Organizational Applicability

This article applies to all organizations that process personal data, provided the processing falls within the EU’s jurisdiction:

  • Organizations relying on consent as a legal basis for personal data processing.

  • Public and private sector entities seeking to ensure GDPR-compliant consent collection.

  • Teams managing user interfaces, forms, marketing communications, or customer data collection.

Implementation Requirements

  • Implement processes to collect freely given and specific consent.

  • Maintain records of consent including timestamp, scope, and method of consent.

  • Provide mechanisms to allow easy withdrawal of consent.

  • Ensure consent requests are clear, unambiguous, and distinguishable from other communications or agreements.

Implementation Guidance

  • Design forms and interfaces that explicitly request consent and clearly state purposes.
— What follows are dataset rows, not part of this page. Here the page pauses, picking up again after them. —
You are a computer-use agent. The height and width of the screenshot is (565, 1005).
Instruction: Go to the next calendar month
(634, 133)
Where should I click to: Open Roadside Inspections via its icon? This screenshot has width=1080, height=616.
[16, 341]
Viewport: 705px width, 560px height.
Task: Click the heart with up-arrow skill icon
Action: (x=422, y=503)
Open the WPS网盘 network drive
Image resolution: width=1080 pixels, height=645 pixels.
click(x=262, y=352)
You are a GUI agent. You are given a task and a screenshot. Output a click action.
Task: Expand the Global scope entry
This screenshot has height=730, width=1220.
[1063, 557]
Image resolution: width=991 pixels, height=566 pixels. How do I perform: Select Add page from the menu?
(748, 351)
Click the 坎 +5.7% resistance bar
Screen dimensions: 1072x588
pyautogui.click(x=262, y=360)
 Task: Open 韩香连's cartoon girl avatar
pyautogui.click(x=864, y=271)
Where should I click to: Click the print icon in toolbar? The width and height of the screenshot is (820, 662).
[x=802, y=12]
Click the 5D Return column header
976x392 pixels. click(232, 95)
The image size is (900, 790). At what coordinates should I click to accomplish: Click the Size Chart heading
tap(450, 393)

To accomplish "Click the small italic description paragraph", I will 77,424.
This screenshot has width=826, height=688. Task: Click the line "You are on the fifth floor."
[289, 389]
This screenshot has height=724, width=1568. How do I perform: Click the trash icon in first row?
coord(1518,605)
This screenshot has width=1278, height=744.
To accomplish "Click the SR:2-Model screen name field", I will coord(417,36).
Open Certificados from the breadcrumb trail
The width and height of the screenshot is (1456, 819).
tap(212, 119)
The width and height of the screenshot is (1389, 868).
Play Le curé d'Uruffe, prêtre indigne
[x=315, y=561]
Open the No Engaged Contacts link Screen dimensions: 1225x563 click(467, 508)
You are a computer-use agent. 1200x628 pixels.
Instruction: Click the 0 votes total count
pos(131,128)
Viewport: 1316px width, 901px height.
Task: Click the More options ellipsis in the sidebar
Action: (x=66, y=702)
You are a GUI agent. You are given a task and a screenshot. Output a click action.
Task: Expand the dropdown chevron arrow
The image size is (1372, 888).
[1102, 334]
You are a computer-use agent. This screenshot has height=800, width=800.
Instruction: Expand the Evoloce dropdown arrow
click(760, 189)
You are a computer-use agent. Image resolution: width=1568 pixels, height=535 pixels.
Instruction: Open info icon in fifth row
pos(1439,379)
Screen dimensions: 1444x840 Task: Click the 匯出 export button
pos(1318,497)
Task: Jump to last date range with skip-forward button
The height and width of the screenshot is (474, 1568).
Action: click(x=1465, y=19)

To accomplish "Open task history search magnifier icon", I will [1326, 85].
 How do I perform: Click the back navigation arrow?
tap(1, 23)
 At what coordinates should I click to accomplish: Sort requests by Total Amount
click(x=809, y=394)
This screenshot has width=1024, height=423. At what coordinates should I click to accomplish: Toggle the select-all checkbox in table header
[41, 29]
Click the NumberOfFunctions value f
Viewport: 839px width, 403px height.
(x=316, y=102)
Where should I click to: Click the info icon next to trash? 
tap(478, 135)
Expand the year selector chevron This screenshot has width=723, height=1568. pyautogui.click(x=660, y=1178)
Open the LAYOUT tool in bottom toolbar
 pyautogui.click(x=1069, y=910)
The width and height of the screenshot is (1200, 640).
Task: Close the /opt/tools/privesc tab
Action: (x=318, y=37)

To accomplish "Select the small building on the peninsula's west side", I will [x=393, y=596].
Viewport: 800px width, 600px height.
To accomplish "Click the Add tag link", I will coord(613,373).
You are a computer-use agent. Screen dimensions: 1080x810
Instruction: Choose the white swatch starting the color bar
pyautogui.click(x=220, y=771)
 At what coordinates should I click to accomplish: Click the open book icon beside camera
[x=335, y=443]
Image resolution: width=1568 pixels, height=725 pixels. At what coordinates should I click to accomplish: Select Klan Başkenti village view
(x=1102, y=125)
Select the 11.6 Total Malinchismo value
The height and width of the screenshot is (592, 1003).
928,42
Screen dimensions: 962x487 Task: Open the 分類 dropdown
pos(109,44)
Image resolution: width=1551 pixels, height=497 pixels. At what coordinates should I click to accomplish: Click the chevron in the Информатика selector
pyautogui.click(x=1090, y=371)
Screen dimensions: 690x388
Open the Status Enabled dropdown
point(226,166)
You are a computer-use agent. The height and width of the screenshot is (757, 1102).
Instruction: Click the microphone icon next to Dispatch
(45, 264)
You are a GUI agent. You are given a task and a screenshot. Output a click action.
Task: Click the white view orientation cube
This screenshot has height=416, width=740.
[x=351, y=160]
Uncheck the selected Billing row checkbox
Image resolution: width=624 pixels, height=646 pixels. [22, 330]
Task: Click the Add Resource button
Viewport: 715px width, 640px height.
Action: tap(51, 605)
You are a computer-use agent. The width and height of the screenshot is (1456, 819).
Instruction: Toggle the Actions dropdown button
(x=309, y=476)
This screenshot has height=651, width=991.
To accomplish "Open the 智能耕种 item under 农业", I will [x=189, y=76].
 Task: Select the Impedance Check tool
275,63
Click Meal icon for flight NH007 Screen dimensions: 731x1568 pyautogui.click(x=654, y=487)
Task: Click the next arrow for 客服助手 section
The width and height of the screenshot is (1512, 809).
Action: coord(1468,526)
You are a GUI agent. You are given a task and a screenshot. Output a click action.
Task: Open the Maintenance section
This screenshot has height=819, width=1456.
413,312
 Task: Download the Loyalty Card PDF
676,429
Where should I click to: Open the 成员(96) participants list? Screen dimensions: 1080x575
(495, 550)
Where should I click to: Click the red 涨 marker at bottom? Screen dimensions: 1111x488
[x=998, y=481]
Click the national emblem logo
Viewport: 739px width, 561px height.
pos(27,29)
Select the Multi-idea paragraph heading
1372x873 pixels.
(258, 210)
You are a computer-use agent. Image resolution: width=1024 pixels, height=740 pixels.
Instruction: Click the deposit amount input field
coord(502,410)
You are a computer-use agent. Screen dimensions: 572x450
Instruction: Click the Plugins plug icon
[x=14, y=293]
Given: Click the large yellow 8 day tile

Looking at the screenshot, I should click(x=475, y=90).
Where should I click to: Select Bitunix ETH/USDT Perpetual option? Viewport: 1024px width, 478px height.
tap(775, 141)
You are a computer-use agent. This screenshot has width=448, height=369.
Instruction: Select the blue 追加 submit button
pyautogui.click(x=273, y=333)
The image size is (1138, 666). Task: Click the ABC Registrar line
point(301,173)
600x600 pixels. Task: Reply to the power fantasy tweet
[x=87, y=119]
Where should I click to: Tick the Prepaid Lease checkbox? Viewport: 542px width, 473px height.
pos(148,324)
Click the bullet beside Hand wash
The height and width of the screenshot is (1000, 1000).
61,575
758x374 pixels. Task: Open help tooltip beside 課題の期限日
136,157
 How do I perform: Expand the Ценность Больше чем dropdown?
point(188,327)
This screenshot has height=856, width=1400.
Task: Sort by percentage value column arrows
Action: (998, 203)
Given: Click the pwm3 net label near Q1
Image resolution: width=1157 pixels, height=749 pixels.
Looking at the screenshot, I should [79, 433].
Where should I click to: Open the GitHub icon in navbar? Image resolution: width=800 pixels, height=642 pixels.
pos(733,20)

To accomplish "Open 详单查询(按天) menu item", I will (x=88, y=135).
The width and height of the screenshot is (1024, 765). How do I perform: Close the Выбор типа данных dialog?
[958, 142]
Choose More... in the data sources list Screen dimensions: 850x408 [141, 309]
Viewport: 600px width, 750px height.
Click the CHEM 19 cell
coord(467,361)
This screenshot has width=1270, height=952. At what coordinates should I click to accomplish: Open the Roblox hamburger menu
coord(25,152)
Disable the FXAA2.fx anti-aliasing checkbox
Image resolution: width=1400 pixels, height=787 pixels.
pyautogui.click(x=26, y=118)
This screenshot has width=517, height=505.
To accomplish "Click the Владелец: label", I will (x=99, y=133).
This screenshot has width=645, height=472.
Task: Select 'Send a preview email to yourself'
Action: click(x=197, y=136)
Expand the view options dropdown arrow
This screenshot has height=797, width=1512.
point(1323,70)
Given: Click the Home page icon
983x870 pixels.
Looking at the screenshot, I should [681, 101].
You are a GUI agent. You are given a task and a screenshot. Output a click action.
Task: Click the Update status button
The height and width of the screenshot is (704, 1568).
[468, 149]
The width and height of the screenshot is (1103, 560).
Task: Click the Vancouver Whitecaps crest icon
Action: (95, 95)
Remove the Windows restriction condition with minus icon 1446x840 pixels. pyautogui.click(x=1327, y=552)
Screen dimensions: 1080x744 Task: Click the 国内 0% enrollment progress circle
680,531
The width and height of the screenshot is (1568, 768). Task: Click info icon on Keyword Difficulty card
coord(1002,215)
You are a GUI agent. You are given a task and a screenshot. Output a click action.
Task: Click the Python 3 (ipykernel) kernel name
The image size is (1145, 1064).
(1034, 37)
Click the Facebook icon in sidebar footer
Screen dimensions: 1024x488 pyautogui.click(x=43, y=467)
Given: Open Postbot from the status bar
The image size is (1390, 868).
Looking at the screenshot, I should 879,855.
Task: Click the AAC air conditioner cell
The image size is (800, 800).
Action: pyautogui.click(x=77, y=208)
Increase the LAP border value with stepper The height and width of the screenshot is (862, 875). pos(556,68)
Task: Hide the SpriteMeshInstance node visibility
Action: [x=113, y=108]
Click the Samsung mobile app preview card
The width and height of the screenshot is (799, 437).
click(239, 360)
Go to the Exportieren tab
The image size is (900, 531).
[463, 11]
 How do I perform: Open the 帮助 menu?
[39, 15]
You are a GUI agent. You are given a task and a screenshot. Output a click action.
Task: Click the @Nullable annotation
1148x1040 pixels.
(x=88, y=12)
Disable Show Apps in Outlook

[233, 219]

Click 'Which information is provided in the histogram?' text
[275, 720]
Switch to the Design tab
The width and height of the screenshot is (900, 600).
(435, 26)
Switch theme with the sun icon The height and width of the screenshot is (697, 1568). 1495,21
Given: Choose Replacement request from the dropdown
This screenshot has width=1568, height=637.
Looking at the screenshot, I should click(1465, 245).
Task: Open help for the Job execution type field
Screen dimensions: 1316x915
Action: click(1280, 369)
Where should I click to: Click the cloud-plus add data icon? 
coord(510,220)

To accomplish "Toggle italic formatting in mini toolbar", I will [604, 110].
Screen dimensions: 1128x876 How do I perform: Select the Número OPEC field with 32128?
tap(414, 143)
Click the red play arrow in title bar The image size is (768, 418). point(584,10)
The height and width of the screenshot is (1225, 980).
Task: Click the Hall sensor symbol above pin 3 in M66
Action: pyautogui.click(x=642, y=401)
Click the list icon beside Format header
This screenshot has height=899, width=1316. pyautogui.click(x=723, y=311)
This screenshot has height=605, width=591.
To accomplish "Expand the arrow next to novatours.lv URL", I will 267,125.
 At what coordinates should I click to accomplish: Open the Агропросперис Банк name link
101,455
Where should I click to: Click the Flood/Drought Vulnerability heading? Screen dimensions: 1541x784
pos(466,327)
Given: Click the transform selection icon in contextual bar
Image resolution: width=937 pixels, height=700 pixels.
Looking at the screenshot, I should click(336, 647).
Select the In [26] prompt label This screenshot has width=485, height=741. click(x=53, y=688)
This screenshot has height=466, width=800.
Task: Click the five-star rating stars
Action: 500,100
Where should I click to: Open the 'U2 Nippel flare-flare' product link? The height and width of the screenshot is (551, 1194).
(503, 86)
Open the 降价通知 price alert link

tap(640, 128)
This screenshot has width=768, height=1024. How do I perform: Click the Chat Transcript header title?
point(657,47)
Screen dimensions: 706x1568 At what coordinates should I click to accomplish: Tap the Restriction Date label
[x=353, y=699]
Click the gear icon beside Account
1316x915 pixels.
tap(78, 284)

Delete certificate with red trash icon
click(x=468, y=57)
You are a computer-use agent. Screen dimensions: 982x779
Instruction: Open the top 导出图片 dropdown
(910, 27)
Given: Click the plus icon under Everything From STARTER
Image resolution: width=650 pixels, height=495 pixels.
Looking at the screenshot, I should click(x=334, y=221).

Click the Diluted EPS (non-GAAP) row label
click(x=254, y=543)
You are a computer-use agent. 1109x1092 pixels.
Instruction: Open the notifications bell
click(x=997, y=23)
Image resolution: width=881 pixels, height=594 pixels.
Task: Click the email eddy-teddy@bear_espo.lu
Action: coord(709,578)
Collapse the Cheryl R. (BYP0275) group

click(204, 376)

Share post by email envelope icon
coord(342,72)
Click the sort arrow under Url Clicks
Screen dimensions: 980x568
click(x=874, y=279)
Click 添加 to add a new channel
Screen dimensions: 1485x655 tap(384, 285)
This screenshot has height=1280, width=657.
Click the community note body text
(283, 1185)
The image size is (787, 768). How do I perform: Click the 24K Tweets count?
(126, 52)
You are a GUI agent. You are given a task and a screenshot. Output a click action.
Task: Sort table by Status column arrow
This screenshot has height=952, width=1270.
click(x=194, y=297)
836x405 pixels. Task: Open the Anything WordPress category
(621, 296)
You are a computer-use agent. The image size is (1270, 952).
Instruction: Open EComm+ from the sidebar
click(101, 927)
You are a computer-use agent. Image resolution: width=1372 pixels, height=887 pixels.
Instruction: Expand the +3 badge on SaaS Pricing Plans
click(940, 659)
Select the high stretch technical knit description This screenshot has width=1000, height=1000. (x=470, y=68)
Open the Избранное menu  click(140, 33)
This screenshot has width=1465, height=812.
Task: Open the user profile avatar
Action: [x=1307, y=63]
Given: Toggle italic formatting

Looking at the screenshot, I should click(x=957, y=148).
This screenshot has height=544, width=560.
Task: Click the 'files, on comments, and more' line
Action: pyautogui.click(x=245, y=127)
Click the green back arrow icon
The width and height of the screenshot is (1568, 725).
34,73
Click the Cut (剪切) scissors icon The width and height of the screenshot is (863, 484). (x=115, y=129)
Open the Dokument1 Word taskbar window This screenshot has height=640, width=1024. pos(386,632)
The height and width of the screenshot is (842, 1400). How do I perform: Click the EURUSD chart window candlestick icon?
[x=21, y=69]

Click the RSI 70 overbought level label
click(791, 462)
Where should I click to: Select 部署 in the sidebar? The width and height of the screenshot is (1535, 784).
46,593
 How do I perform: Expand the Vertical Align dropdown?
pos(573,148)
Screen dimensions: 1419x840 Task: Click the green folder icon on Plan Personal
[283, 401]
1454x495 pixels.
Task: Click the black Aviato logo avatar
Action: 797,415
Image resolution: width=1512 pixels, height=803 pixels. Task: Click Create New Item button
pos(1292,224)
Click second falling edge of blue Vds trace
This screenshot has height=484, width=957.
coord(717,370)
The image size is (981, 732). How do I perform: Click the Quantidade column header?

  • Track and log consent in a centralized system or consent management platform.

  • Notify users of their right to withdraw consent and provide simple methods for doing so.

  • Periodically review consent mechanisms to ensure continued compliance with GDPR standards.

Periodic Review

  • Frequency: Annually or whenever consent collection methods are updated.

  • Responsible Role: Data Protection Officer (DPO) or Compliance Team.

  • Outcome: Ensure consent practices remain GDPR-compliant and well-documented.

Non-Compliance Risks

  • Fines: Up to €20 million or 4% of global annual turnover.

  • Legal Exposure: Enforcement actions, complaints, or invalid consent challenges.

  • Reputational Damage: Loss of trust from customers and regulatory scrutiny.

  • Operational Risk: Processing data without valid consent may require ceasing activities or data deletion.